AVAILABLE DATA:
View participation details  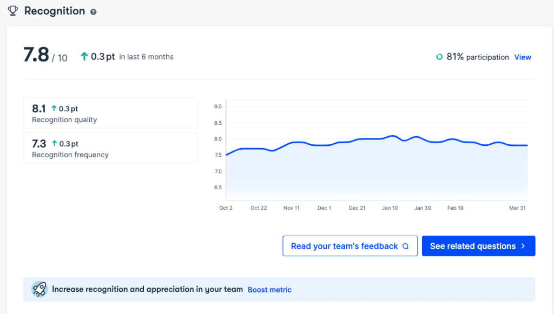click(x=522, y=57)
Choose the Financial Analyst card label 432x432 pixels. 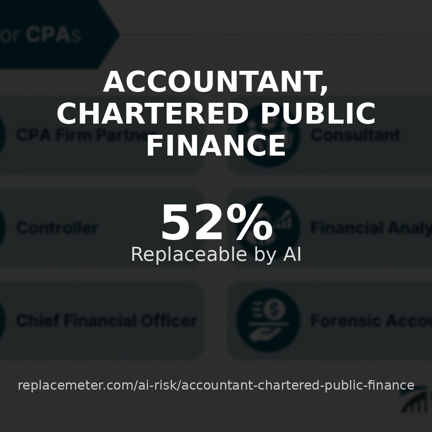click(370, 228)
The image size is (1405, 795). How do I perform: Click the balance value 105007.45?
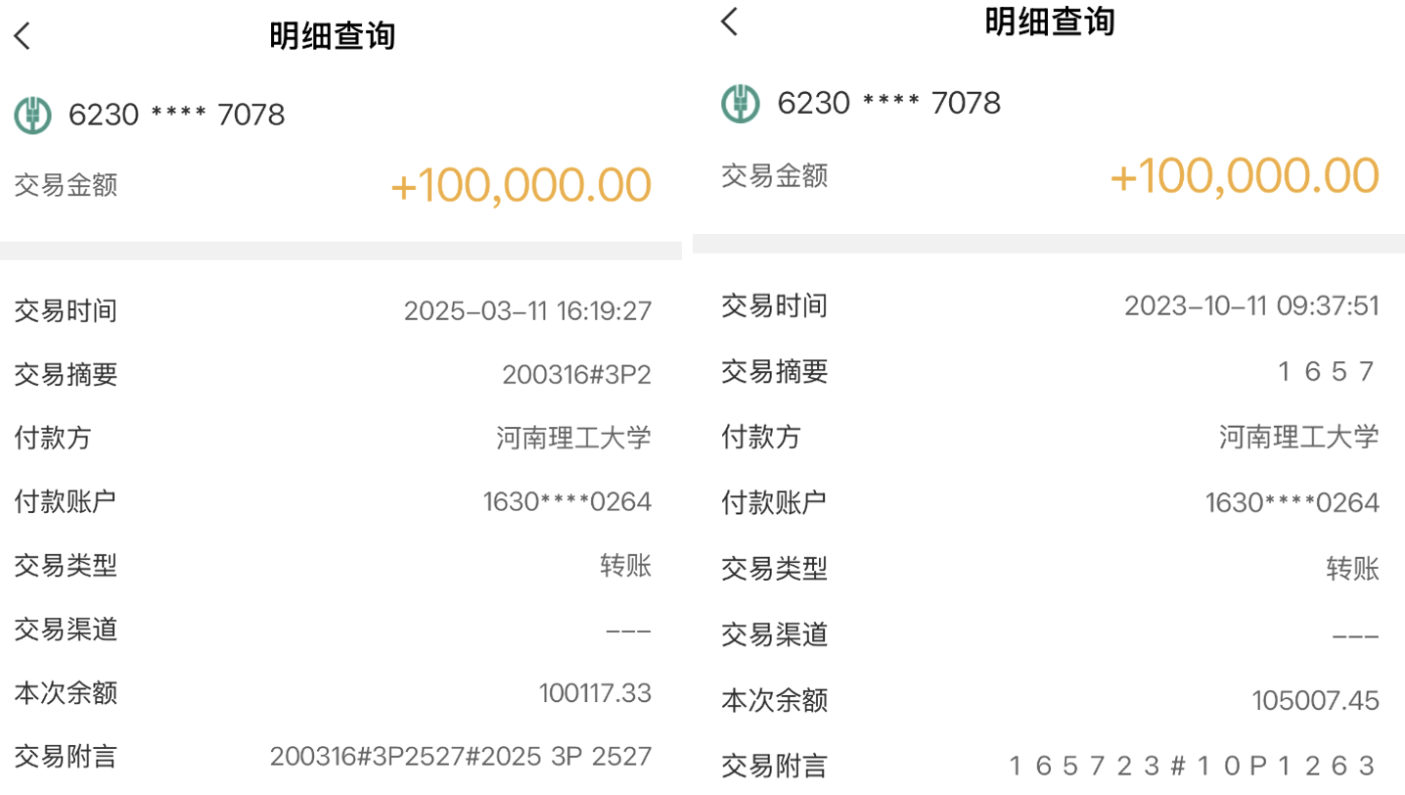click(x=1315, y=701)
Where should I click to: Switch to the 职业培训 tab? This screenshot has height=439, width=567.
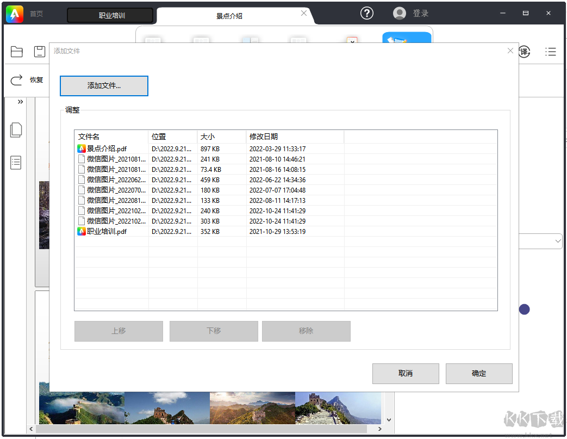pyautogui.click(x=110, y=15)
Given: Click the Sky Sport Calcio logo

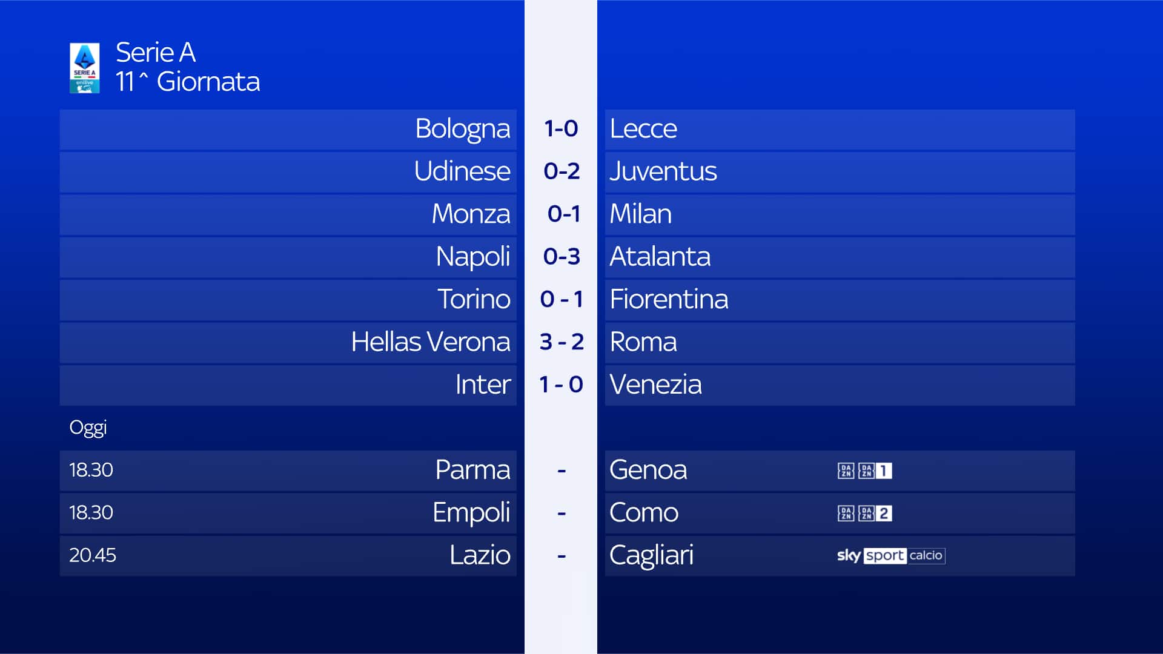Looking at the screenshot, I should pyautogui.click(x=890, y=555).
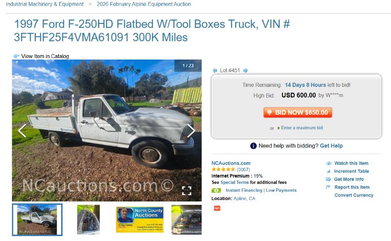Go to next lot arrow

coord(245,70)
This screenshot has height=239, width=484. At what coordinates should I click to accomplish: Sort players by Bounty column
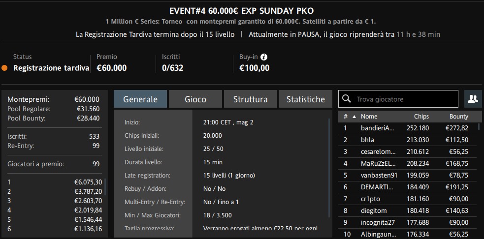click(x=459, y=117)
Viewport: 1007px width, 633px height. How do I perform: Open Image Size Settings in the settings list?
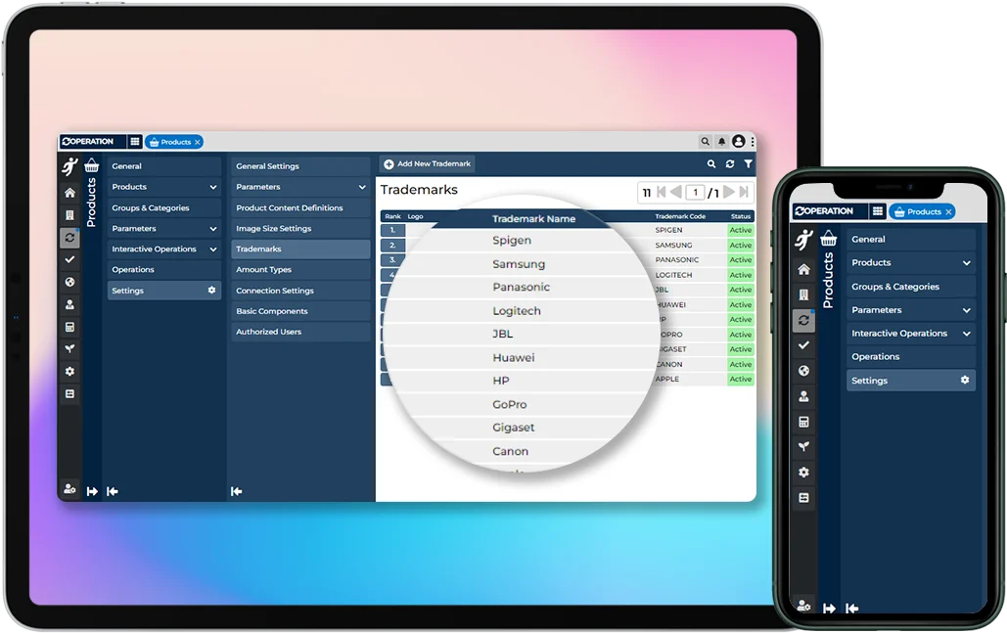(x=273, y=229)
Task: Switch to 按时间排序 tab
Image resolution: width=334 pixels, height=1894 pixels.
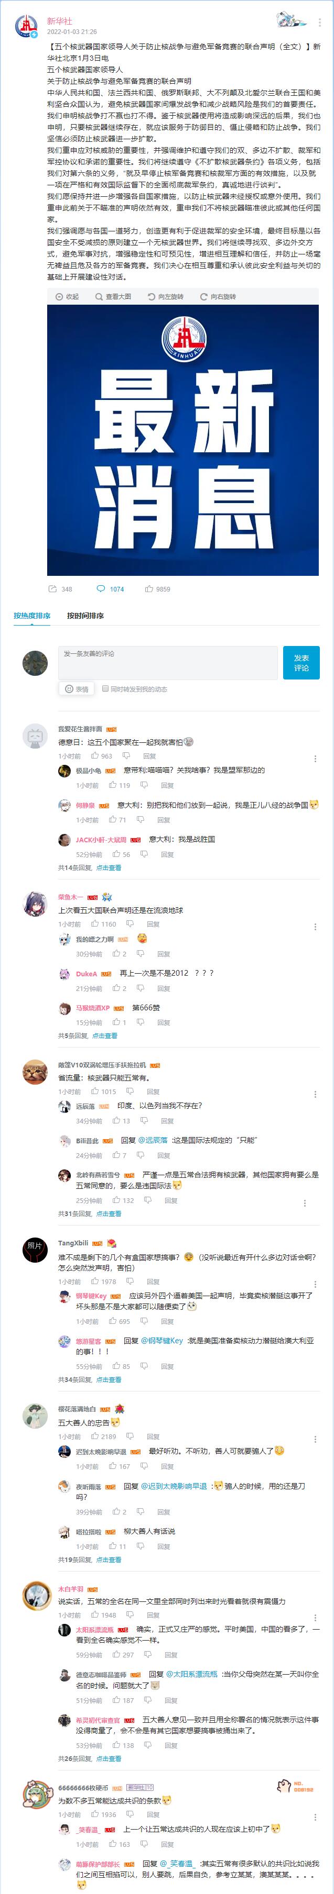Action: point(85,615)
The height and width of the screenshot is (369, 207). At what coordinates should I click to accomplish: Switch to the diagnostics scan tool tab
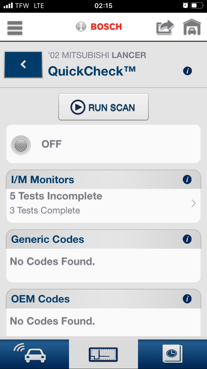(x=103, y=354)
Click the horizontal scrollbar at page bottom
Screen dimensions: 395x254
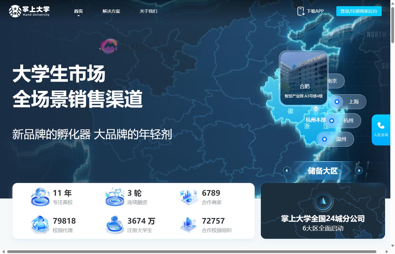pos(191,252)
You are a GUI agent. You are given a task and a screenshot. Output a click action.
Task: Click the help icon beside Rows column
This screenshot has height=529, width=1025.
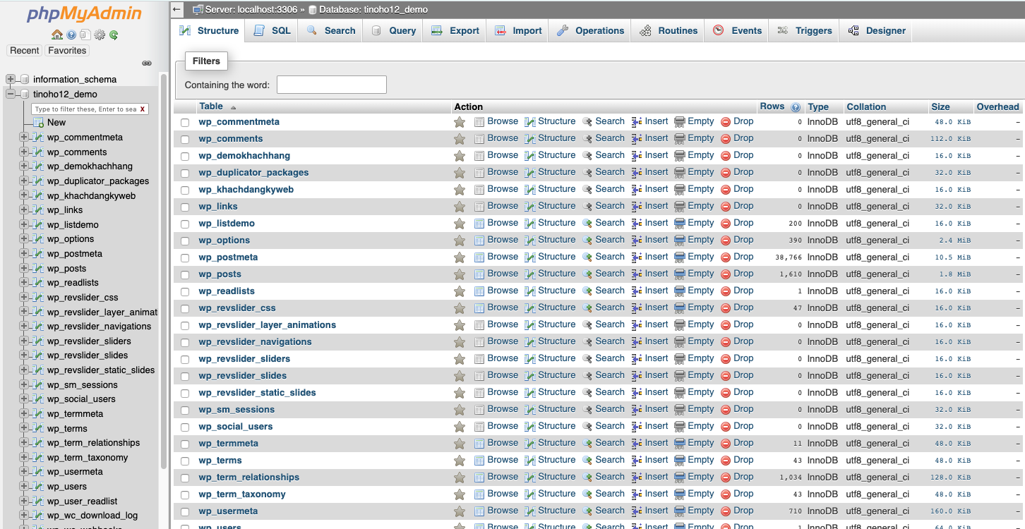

WORK TASK: Begin at the line that contains "You are a GUI" and transcribe exactly, and only, each line through the final line of the data above, both included; the pictures do not go in.

ANSWER AREA:
You are a GUI agent. You are given a task and a screenshot. Output a click action.
Task: Click the help icon beside Rows column
This screenshot has height=529, width=1025.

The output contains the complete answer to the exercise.